At issue is a derivative known as an interest-rate swap. The authority, on behalf of the Transportation Department, entered into $420 million worth of swaps in 2004 with investment banks to help it obtain lower-cost financing. The swaps were part of a bond financing arrangement for $1.6 billion worth of highway and commuter rail projects planned by the Richardson administration.

CDR was hired by the authority in March 2004 to serve as an adviser on the swaps and several months later was selected to handle a reinvestment of bond proceeds held in escrow. The authority also had another financial adviser, Dallas-based First Southwest Company. Investment banks, including J.P. Morgan, helped market the bonds and some were parties in the swap agreements. About $11.4 million in fees were initially paid to underwriters, advisers, lawyers and other parties involved in the 2004 bonds and swaps, with about $1.2 million going to First Southwest, according to NMFA records.

According to Duff, the authority's advisers should have recommended a financial contingency for meeting collateral requirements of the swap agreements if market conditions triggered such a demand.
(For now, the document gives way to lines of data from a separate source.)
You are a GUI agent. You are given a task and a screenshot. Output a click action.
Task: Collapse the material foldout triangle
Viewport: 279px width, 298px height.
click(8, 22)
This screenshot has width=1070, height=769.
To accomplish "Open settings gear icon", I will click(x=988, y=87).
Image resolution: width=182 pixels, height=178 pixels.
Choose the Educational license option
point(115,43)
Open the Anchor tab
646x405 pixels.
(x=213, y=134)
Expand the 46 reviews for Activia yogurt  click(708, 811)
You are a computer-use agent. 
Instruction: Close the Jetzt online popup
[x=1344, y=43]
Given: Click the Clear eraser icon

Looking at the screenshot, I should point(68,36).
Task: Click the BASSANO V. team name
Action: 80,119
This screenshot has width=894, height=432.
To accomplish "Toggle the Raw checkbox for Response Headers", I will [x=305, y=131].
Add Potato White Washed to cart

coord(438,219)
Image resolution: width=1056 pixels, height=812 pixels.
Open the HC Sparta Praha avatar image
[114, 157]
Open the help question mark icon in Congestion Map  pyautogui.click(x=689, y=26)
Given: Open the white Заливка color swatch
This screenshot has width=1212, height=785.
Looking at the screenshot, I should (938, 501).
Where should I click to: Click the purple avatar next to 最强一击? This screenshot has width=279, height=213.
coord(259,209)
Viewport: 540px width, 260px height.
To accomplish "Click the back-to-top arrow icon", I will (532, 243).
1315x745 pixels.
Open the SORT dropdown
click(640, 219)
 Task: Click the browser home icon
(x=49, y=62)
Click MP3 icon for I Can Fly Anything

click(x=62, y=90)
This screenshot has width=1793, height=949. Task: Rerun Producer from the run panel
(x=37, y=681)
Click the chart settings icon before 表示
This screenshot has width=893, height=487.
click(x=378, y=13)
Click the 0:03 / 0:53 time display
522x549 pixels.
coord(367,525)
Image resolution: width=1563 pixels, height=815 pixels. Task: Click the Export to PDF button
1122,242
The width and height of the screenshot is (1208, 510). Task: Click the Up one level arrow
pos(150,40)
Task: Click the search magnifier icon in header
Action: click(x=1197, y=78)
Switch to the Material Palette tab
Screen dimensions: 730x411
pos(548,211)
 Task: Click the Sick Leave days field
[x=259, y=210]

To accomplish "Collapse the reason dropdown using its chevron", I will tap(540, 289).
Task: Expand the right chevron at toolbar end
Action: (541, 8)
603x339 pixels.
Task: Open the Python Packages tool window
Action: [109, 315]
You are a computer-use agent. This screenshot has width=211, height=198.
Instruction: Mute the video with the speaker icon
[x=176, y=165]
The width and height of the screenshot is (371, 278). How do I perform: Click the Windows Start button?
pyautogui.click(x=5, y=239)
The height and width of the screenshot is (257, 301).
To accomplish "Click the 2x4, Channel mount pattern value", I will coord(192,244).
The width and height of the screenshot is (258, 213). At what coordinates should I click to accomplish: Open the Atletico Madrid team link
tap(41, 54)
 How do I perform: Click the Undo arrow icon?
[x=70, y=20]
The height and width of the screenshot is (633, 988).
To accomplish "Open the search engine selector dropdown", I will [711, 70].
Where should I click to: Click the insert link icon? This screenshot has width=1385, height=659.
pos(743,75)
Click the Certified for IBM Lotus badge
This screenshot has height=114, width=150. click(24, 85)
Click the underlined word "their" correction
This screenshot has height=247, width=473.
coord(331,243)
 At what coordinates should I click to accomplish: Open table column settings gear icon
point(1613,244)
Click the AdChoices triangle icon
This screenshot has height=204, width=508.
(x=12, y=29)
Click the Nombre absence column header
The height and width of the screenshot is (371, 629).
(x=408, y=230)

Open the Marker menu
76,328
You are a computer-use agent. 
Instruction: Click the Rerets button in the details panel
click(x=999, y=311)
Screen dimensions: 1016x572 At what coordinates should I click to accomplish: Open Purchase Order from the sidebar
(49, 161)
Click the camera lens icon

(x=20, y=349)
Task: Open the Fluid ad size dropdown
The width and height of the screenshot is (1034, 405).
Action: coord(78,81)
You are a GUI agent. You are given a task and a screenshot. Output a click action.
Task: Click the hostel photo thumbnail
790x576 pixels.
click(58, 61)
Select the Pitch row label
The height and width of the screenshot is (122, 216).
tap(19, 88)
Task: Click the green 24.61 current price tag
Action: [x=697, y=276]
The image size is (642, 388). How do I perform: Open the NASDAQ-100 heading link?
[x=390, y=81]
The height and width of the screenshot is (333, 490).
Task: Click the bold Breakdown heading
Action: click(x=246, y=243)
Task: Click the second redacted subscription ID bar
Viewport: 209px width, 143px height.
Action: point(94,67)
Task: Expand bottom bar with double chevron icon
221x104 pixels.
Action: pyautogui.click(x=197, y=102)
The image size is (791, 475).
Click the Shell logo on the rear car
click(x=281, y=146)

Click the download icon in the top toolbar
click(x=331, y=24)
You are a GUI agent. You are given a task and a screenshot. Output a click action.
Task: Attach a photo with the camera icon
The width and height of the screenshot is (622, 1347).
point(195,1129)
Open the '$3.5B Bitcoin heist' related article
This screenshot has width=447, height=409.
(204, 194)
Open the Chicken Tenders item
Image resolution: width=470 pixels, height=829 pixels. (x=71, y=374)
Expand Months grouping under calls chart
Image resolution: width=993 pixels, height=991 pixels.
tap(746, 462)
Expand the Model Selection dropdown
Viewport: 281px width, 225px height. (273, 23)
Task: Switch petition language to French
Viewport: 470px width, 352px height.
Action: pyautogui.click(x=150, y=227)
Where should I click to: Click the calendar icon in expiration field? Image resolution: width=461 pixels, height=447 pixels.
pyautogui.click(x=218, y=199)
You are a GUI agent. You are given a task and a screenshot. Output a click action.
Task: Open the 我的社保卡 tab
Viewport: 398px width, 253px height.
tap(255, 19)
Duff was not working for the authority when the swaps were approved, but he said it's also possible that financial advisers could have helped the authority structure the transactions differently, eliminating any obligation by the state to deposit collateral if market conditions changed. Some swaps only impose collateral requirements on one party, such as the bank or financial firm providing the swap.

"I can tell you, just generically, this is exactly the kind of responsibility normally assumed by financial advisers. The issue in my mind is there may have been other parties that also had a duty to inform us, to identify this issue and inform us about it," said Duff.

He acknowledged "this would have been something CDR, as a swap adviser, should have been qualified to address and should have addressed."

Michael Marz, vice chairman of First Southwest, declined to answer questions about its dealing with the Finance Authority. However, he said the firm has been told it isn't a target or subject of the federal investigation involving the New Mexico transportation bond deals.

To cover the collateral calls by investment banks, the state will use $30 million from a $200 million line of credit previously obtained from Bank of America to help finance highway projects until the next round of transportation bonds are issued, most likely next year. That approach leaves less money for road work, however, at a time when the state is financially strapped because of the national economic downturn and lower-than-expected energy revenues.

However, no road work will be delayed, according to S.U. Mahesh, a Transportation Department spokesman.

"Eventually we'll need that money for the GRIP projects but it will not have an immediate impact on the GRIP construction program," Mahesh said. The $1.6 billion transportation program is called GRIP — Gov. Richardson's Investment Partnership.

Under the swap agreements, the state makes payments to banks based on a fixed interest rate and in exchange receives payments from the banks that are tied to a variable interest rate, which is set in the marketplace. However, falling short-term interest rates have lowered the value of the swaps for the state. Currently, the money received by the state is less than what it's paying to the investment banks that are the swap providers.

"We would have to pay $112 million to cancel those swaps," said Duff.

However, the state has no plan to terminate the swap agreements and its situation — being "out of the money," as it's called in the financial industry — could reverse if interest rates change.

The transactions, Duff said, succeeded in limiting the state's debt service payments on its bonds.

"It has done what was expected. It produced savings in comparison to the fixed rates that would have been obtained if we'd done the whole thing as a fixed-rate issue," said Duff.